WORK INSTRUCTIONS:
Your copy should contain exactly the lines from the one that holds "The image size is (851, 616)." through the end of the material, reproduced as written, with no pictures.

== Segment start ==

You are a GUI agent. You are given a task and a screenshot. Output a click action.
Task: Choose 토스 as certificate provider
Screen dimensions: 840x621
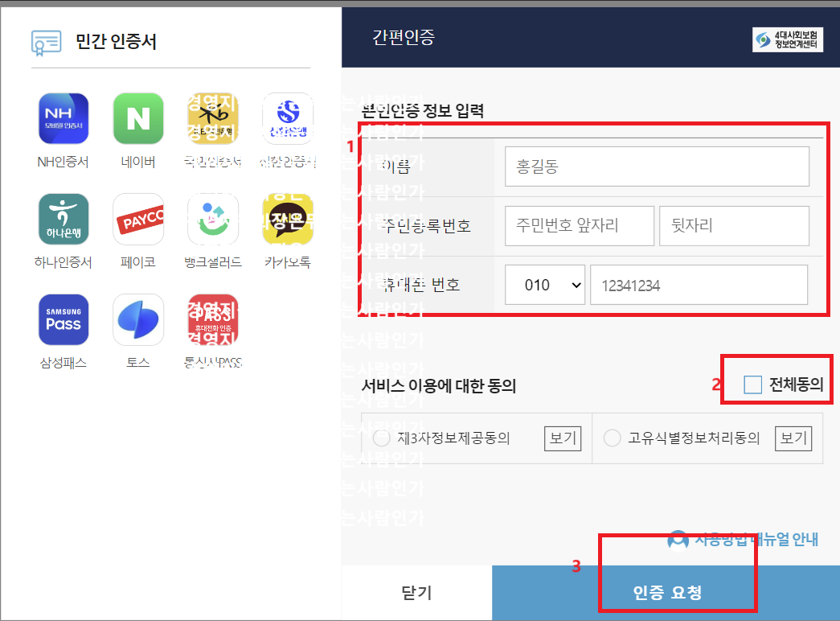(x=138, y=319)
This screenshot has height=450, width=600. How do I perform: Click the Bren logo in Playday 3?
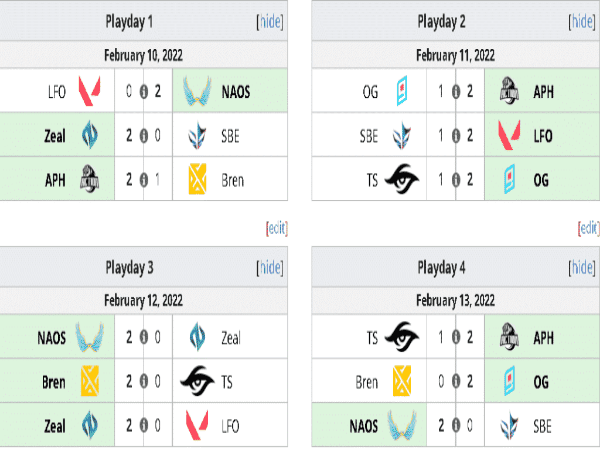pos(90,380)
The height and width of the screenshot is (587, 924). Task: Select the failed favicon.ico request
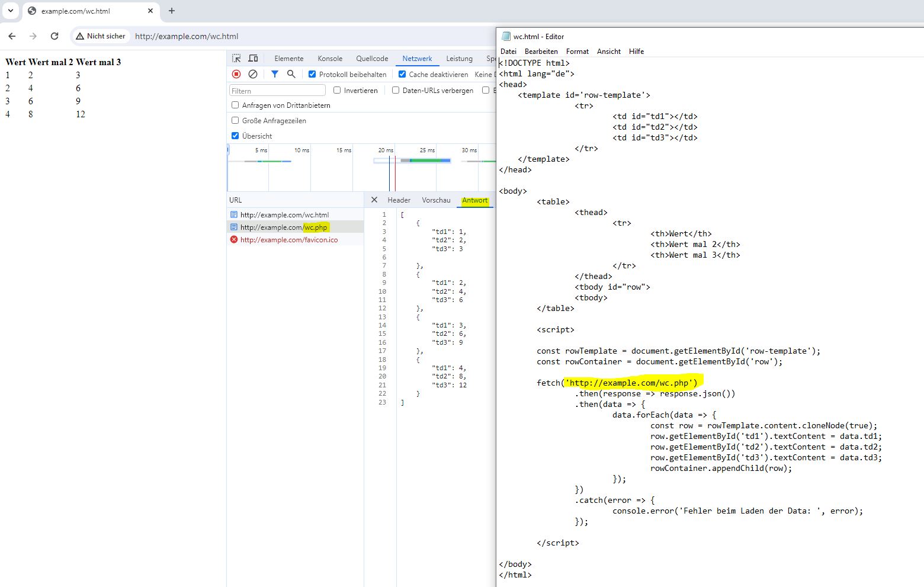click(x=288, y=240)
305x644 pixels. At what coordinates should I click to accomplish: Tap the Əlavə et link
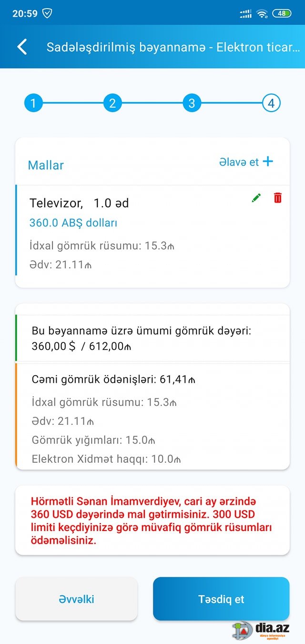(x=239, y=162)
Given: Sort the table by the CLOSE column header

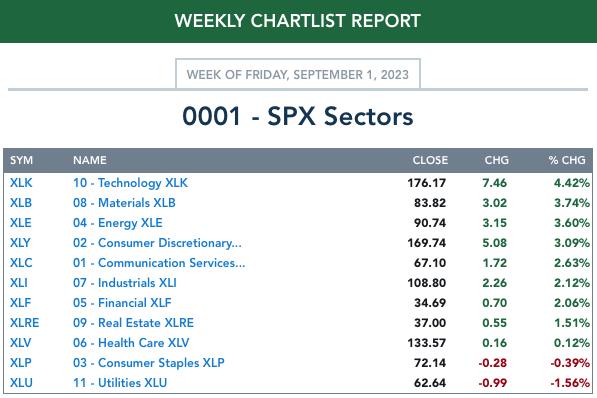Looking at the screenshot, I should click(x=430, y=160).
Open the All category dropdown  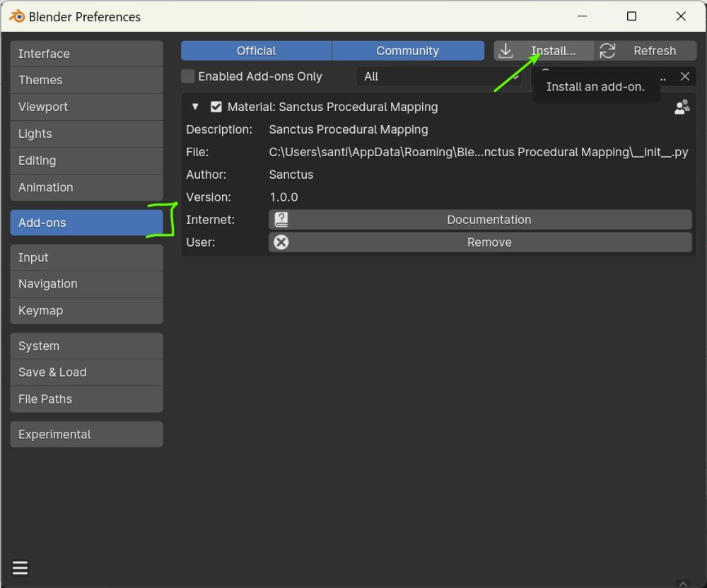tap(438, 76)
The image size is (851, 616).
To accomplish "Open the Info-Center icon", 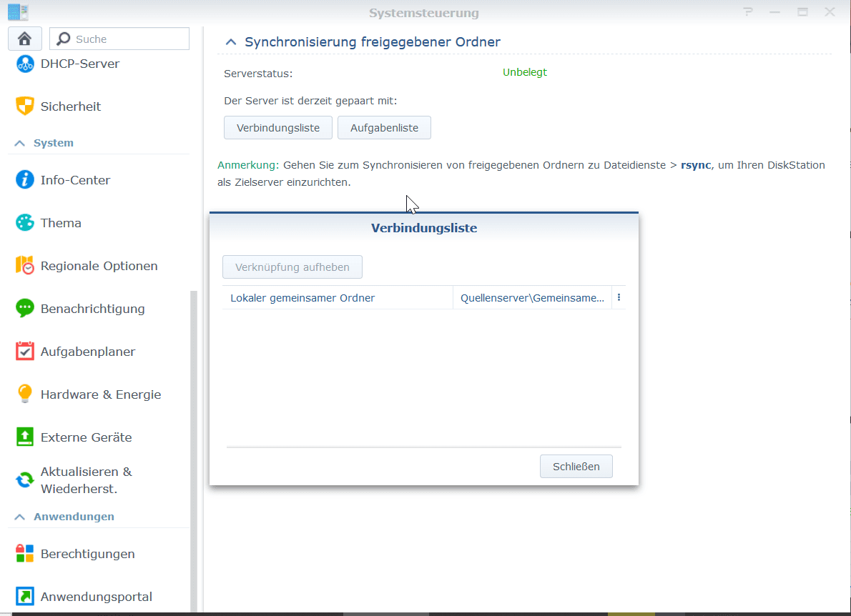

== Segment end ==

YOUR SOLUTION:
The image size is (851, 616).
To accomplish "Open the Info-Center icon", 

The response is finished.